Di fronte ad essi sta la notte dell’indurimento e dell’accecamento incomprensibile: gli scribi,
che sono in grado di dare informazioni sul tempo e sul luogo in cui il Salvatore del mondo deve
nascere, ma che non deducono alcun "Andiamo a Betlemme!"; il re Erode, che vuole uccidere il
Signore della vita. Di fronte al Bambino nella mangiatoia gli spiriti si dividono. Egli è il Re dei re e il
Signore della Vita e della morte, pronuncia il suo “Seguimi”, e chi non è per lui è contro di lui. Egli
lo pronuncia anche per noi e ci pone di fronte alla decisione di scegliere fra luce e tenebre.
Il corpo mistico di Cristo
Dove il Bambino divino intenda condurci sulla terra è cosa che non sappiamo e a proposito
della quale non dobbiamo fare domande prima del tempo. Una cosa sola sappiamo, e cioè che a quanti
amano il Signore tutte le cose ridondano in bene. E inoltre che le vie, per le quali il Salvatore conduce,
vanno al di là di questa terra.
O scambio mirabile! Dio è diventato un figlio degli uomini, affinché gli uomini potessero
diventare figli di Dio. Uno di noi aveva lacerato il legame della figliolanza divina, uno di noi doveva
di nuovo riannodarlo e pagare per il peccato. Ma nessun discendente di questa progenie antica, malata
e imbastardita, era in grado di farlo. Su di essa andava innestato un ramoscello nuovo, sano e nobile.
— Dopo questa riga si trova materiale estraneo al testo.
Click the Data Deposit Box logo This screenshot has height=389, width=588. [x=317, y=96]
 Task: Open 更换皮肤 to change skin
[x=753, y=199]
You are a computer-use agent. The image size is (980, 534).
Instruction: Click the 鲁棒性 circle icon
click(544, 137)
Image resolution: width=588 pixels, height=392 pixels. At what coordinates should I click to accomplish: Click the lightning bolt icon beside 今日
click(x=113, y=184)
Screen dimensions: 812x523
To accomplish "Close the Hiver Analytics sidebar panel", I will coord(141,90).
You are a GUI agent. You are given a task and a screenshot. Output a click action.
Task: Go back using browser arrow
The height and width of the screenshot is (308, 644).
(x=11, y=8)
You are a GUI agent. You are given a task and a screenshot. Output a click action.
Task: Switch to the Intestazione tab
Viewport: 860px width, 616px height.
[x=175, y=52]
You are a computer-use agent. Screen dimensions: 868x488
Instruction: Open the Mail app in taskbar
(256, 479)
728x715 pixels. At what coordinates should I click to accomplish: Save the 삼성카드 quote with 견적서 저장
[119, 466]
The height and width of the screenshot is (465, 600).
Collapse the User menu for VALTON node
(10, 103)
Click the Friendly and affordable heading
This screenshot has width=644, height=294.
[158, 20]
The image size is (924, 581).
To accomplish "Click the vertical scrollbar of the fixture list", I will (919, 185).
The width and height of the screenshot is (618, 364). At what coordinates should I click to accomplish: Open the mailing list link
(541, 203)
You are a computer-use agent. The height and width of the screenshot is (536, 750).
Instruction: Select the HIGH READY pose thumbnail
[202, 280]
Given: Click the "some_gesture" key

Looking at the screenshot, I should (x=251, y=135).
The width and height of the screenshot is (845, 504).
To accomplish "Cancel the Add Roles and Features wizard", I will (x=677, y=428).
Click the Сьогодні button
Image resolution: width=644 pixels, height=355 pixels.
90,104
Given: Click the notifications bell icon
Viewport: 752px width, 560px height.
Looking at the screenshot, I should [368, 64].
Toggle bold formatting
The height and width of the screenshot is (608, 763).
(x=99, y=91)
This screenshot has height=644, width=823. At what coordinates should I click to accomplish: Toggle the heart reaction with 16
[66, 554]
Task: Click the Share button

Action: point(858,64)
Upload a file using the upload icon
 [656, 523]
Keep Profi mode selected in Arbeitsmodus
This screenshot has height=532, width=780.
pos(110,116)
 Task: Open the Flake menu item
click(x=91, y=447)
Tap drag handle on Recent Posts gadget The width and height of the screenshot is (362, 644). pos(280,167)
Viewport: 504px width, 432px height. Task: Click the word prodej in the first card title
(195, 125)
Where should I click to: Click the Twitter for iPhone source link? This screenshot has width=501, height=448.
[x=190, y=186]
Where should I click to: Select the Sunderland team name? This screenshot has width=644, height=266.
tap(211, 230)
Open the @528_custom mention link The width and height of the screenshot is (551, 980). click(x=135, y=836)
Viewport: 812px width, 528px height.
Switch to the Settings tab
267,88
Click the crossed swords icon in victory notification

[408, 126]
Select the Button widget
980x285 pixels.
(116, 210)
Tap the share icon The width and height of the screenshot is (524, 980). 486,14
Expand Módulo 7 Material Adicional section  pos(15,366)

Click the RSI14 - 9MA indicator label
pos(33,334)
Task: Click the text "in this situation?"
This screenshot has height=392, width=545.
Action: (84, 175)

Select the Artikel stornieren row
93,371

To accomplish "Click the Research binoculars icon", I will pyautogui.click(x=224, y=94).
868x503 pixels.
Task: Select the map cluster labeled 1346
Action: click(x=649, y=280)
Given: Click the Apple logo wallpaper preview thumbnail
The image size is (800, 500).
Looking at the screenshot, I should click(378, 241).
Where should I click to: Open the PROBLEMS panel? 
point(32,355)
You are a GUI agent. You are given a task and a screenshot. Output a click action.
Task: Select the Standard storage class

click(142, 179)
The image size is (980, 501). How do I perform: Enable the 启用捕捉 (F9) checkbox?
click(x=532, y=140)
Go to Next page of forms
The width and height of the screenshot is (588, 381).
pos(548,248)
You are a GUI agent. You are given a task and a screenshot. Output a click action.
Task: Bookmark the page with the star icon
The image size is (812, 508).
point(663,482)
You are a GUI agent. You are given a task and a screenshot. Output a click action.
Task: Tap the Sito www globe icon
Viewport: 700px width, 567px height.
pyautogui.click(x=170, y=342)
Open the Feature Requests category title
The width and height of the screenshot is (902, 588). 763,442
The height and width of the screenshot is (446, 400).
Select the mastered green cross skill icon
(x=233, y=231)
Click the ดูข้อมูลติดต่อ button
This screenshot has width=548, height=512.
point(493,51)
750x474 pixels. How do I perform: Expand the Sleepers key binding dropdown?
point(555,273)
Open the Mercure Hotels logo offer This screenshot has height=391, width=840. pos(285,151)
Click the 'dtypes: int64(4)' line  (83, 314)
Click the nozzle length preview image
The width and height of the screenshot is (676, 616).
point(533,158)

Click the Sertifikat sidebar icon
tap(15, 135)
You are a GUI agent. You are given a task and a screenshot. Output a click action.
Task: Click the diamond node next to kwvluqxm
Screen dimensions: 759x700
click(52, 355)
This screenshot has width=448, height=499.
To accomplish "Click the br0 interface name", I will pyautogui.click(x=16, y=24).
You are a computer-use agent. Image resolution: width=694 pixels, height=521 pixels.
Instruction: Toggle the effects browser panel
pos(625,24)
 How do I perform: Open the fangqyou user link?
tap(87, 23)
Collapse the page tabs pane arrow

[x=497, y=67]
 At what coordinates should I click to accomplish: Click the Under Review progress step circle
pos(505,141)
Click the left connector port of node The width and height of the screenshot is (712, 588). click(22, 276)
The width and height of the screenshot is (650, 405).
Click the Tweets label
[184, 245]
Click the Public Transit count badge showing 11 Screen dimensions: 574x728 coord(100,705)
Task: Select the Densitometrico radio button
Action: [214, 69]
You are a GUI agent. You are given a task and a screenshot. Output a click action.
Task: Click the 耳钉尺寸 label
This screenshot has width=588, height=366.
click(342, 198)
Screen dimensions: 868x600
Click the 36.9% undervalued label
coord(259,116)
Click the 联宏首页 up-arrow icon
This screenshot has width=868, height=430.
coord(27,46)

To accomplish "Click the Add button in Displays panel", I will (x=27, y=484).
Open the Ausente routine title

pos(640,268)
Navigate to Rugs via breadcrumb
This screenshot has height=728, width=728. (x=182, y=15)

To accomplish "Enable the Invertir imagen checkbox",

Egli è divenuto uno di noi, anzi di più ancora, una cosa sola con noi.
Questa è infatti la cosa meravigliosa del genere umano, il fatto che siamo tutti una cosa sola.
Se le cose stessero diversamente, la caduta dell’uno non si sarebbe tirata dietro la caduta di tutti gli
altri. Egli è il nostro capo, noi le sue membra. Se mettiamo le nostre mani nelle mani del Bambino
divino e rispondiamo con un "sì" al suo "Seguimi", allora siamo suoi, è libera la via perché la sua vita
divina possa riversarsi in noi.
Non è ancora la contemplazione beata di Dio nella luce della gloria; è ancora l’oscurità della
fede, però la nostra vita non è più di questo mondo ed è già un’esistenza nel regno di Dio. Tale
regno sopravvenne in maniera diversa da come ce lo si era immaginato in base ai salmi e ai profeti. I
romani rimasero i padroni del paese, e i sommi sacerdoti e gli scribi continuarono a tenere il popolo
povero sotto il loro giogo. Chiunque apparteneva al Signore portava invisibilmente il regno di Dio in
sé. Egli non si vide alleggerito dei pesi dell’esistenza terrena, anzi ne vide aggiungere degli altri; ma
dentro era sorretto da una forza alata, che rendeva dolce il giogo e leggero il peso. La vita divina, che
viene accesa nell’anima, è la luce che è venuta nelle tenebre, il miracolo della Notte Santa.